Global keyword in Python - Time & Space Complexity
Let's explore how using the global keyword affects the time it takes for a program to run.
We want to see if accessing or changing global variables changes how long the program takes as it grows.
Analyze the time complexity of the following code snippet.
count = 0
def increment(n):
global count
for _ in range(n):
count += 1
increment(5)
This code increases a global variable by 1, n times inside a loop.
Identify the loops, recursion, array traversals that repeat.
- Primary operation: The for-loop that runs n times.
- How many times: Exactly n times, where n is the input number.
Each time n grows, the loop runs that many more times, increasing work linearly.
| Input Size (n) | Approx. Operations |
|---|---|
| 10 | 10 increments |
| 100 | 100 increments |
| 1000 | 1000 increments |
Pattern observation: The work grows directly with n; double n means double work.
Time Complexity: O(n)
This means the time to run grows in a straight line as the input number n grows.

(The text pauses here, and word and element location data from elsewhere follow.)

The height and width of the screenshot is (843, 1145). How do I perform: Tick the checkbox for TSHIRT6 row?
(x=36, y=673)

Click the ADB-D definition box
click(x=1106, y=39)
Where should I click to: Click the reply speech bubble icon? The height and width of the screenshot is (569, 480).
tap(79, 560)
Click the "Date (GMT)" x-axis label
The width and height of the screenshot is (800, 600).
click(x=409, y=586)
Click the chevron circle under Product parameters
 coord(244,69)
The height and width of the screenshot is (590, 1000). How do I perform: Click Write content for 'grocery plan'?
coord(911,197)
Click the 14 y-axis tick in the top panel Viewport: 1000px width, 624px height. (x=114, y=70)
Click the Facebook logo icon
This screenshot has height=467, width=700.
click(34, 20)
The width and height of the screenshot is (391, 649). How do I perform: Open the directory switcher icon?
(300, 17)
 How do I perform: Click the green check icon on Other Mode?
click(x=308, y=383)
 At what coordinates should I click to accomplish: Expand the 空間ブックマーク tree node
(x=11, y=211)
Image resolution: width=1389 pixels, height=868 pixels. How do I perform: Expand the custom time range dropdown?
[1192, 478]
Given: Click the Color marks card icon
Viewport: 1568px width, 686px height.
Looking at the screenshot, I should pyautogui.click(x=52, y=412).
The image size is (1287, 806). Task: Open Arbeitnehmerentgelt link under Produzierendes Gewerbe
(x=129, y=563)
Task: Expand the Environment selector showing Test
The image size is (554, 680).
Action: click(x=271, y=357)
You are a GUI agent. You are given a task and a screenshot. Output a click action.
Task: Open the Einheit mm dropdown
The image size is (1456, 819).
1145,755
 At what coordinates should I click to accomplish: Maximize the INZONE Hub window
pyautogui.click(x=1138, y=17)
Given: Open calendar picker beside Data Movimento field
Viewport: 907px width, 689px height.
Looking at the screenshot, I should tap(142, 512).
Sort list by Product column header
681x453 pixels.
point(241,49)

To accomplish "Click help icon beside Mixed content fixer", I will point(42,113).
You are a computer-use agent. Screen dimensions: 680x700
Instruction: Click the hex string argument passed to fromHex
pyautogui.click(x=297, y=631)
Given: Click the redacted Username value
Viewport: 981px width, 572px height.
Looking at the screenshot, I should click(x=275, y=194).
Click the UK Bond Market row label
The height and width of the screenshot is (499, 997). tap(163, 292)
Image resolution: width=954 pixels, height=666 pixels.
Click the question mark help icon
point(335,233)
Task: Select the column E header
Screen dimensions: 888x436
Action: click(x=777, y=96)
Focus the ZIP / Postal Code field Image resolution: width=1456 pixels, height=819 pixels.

[X] Wrong: "Using the global keyword makes the loop slower or faster."
[OK] Correct: The global keyword only changes where the variable lives, not how many times the loop runs. The time depends on the loop count, not on global or local variables.
Understanding how global variables affect performance helps you write clear and efficient code, a skill valued in many coding challenges and real projects.
"What if we replaced the for-loop with a recursive function that increments the global variable? How would the time complexity change?"